## What this task involves
Restate the records below word for word, and omit the images they hold.

## Provided data
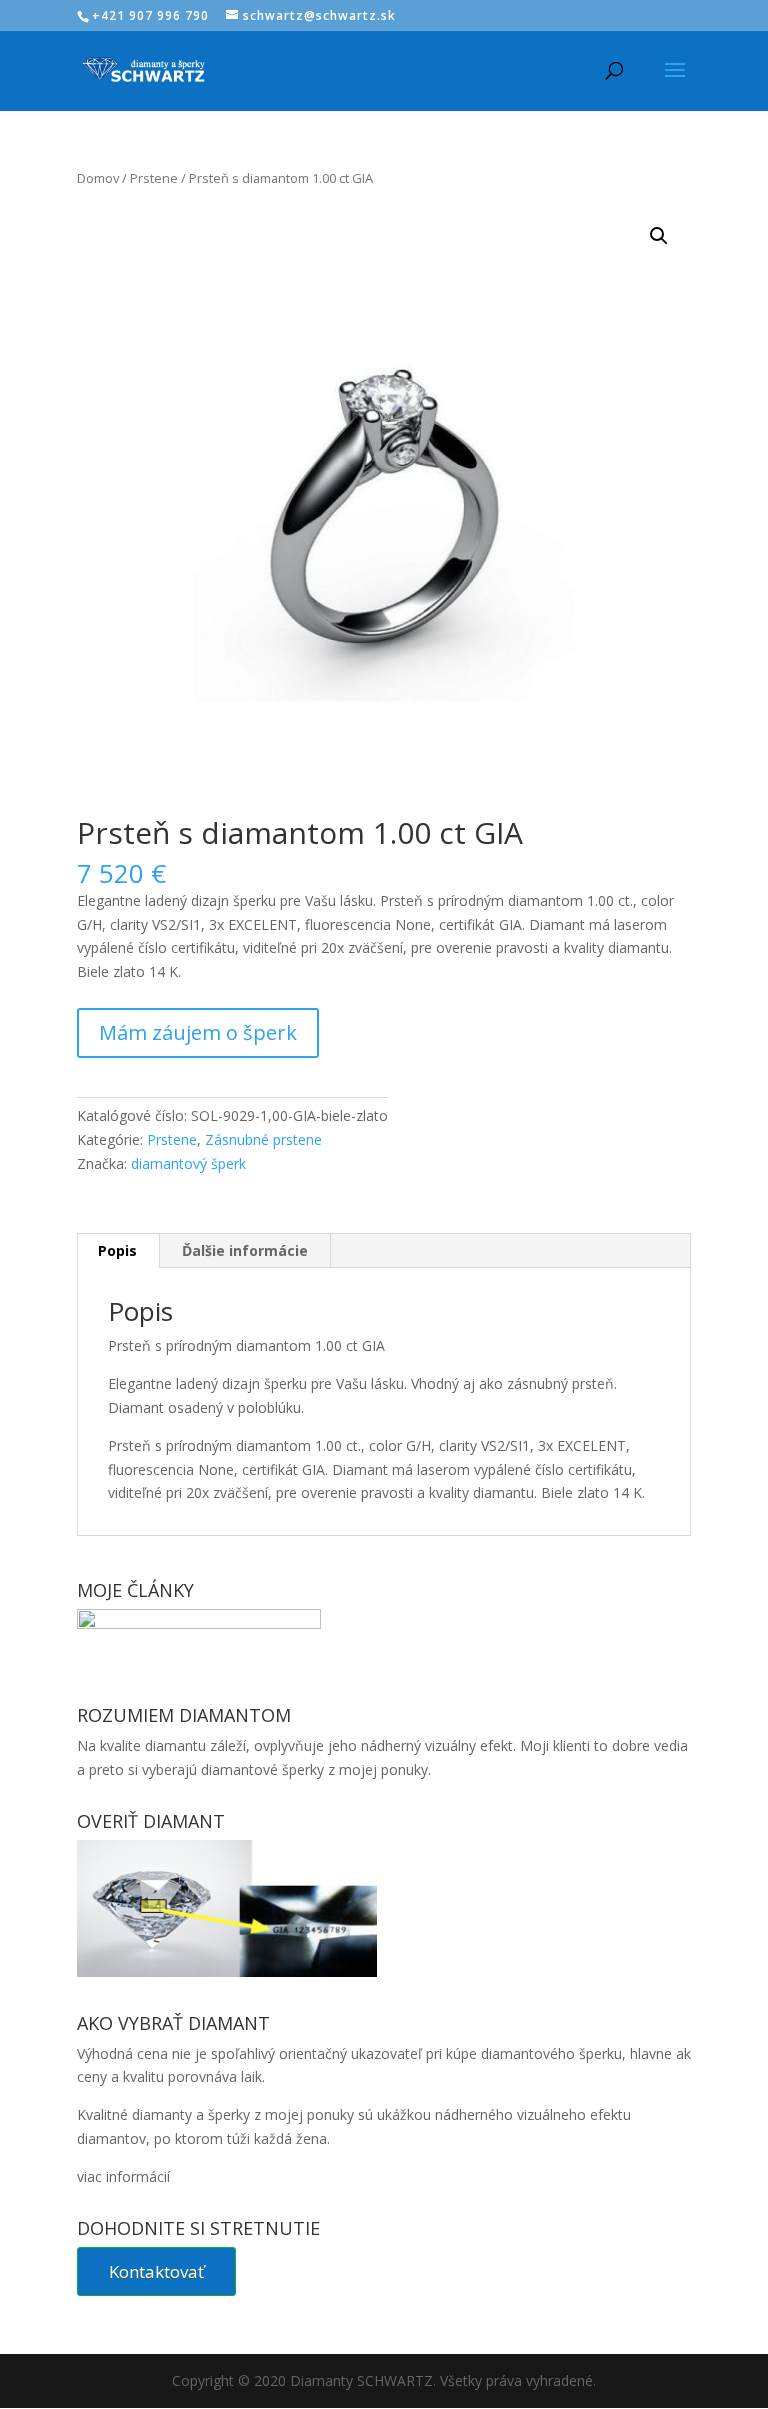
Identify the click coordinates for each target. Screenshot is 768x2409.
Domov (98, 178)
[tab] (118, 1251)
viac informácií (123, 2176)
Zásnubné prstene (263, 1139)
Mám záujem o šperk (198, 1032)
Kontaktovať (156, 2271)
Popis (117, 1250)
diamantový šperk (188, 1163)
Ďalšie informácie (245, 1250)
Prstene (154, 178)
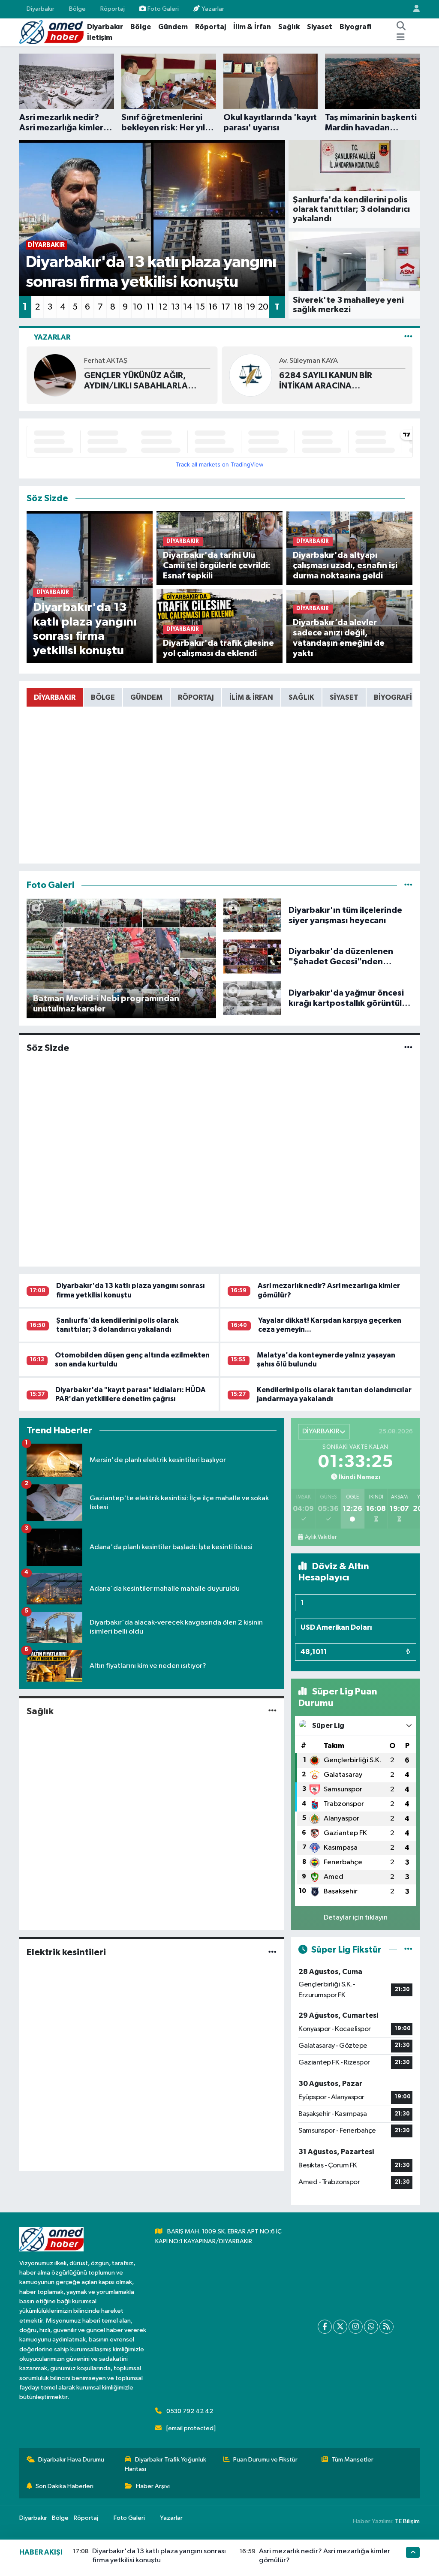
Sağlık (289, 26)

## Written solution
Identify the click coordinates for each target. Screenshot is 768x2409.
Domov (98, 178)
[tab] (118, 1251)
viac informácií (123, 2176)
Zásnubné prstene (263, 1139)
Mám záujem o šperk (198, 1032)
Kontaktovať (156, 2271)
Popis (117, 1250)
diamantový šperk (188, 1163)
Ďalšie informácie (245, 1250)
Prstene (154, 178)
Sağlık (289, 26)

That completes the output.